== Excerto ==

«Uma
das monstruosidades do passado, e ainda com predomínio no presente, é a escravidão
da consciência. Horror e vergonha da Humanidade, foi Meza Censória, depois de ser cátedra e púlpito, fogueira e
potro, forca e anátema. Julgou sempre sem autoridade de juiz, porque foi sempre
verdugo. Nunca pode ser lei pura, porque foi sempre suplício e ignomínia, patíbulo.
Para cometer o seu crime com prestígio, com absolvição plena dos seus rancores,
abrigou-se em todos os refúgios sagrados e vestiu todas as túnicas luminosas: a
túnica de Jesus-Cristo, a pretexta de Catão, o manto de Sócrates. Tudo lhe
serviu para armadura, escudo, auréola e máscara. Entre nós, como em toda a
Europa, esse monstro alapardou-se na rigidez da ortodoxia intolerante que
apedrejou Fénelon, e mordeu o calcanhar branco de S. Francisco d'Assis. Deu a
Torquemada o báculo do pescador Pedro e a Escobar o principado de S. Francisco
Xavier. Ululou, queimou, deturpou, assolou, enxertando a alma negra de Átila na
haste aromal do Evangelho, voz e guia da Humanidade em jornada.
Veio,
entretanto, a Liberdade no constitucionalismo. Como vitoria? Infelizmente mais como vingança do que como
evolução. As verdadeiras vitórias não se vingam: destroem, mas construindo. A
liberdade do constitucionalismo foi principalmente represália e assim a velha
intolerância não se extinguiu: deslocou-se, dissimulada, cavilosa. Extinguiram a Meza Censoria? Decerto, mas não
se extinguiu o espírito do faciosismo, meza censoria latente e múltipla que
perpetra os mesmos crimes contra a liberdade do pensamento e do sentimento.
O regime constitucional opôs à intolerância a intolerância, ao ódio o ódio, ao
despotismo sanguinolento, odioso em suplícios físicos, a tirania da opinião
preconceituosa sobre todo o trabalho mental.
E
esta com um invólucro repugnante: a hipocrisia. Todos são livres de opinião! Clamaram
os caudilhos de Mouzinho da Silveira. Entretanto, quem ficava deveras livre era
só a opinião dos dirigentes do regime. Divergir corajosamente dela era o escândalo.
Se a obra intelectual não ficava suprimida de direito, ficava-o de facto, tão
excomungada, tão deprimida, que ninguém a lia. Esta tirania mental e moral criou
entre nós a crítica, como da Monarquia a acaba de receber a jovem República. Os
actuais governantes já a devem ter lobrigado no seu antro, onde esperamos que a
hão de sanear. Diz-se liberal e é absolutista. Diz-se justiceira e é
pessoalista e sectária. Apregoa independência, e acarinha apenas vaidades individuais.
Guia-se pela influência dos habilidosos e audazes. Flagela os cabotinos e,
afinal, para alcandorar muitos deles, ou desdenha dos honestos, ou beneficia
estes com epítetos de misericórdia, que são afrontas flagrantes, ignóbeis.
Não
tem, não pode ter, meios termos: ou turíbulo ou chicote. Não arranca das
trevas um desconhecido de mérito, mas arrasa de lentejoulas muitos nulos. E, entretanto,
todos se queixam de que a nossa literatura e a nossa arte tombam em decadência.

===

Instrução a =>
Organize as entradas desde a linha que contém "Given: Collapse the" até a linha que contém "Looking at the", ambas incluídas, como um CSV de duas colunas, "texto" e "resposta". Faça uma linha para cada entrada, com cada campo entre aspas, troque as quebras de linha por espaços e deixe as imagens de fora.
O excerto e as entradas não têm nenhuma relação entre si.

== Material fornecido ==

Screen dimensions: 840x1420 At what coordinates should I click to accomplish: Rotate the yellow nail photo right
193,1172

===
== Material fornecido ==

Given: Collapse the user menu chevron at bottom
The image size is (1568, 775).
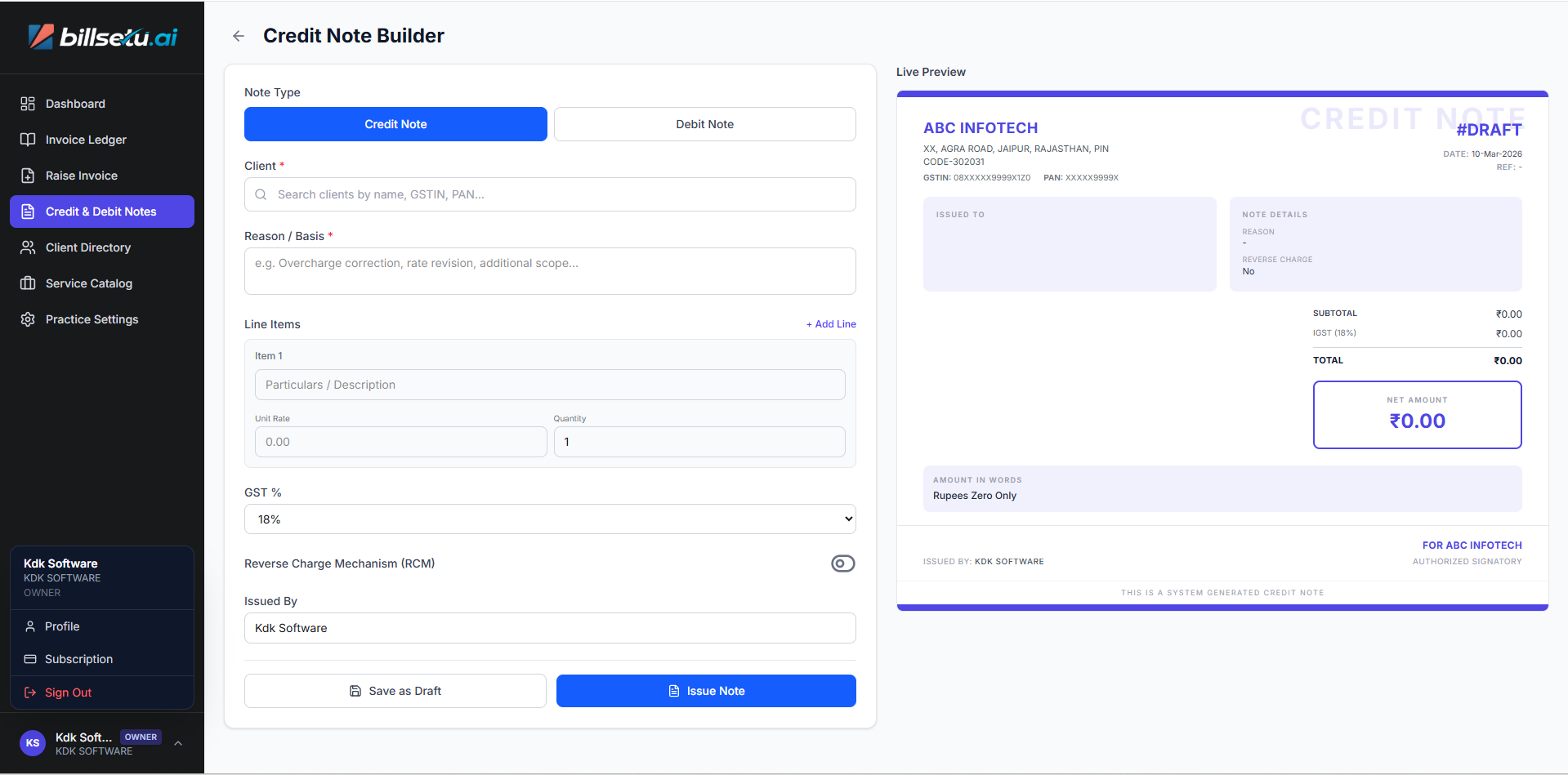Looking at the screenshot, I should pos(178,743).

===

Instrução b =>
Reescreva o trecho do excerto que vai de "Guia-se pela influência" até "afrontas flagrantes, ignóbeis.", trocando "habilidosos" por "espertos".

Solução a =>
texto,resposta
"Given: Collapse the user menu chevron at bottom The image size is (1568, 775).","Looking at the screenshot, I should pos(178,743)."

Solução b =>
Guia-se pela influência dos espertos e audazes. Flagela os cabotinos e,
afinal, para alcandorar muitos deles, ou desdenha dos honestos, ou beneficia
estes com epítetos de misericórdia, que são afrontas flagrantes, ignóbeis.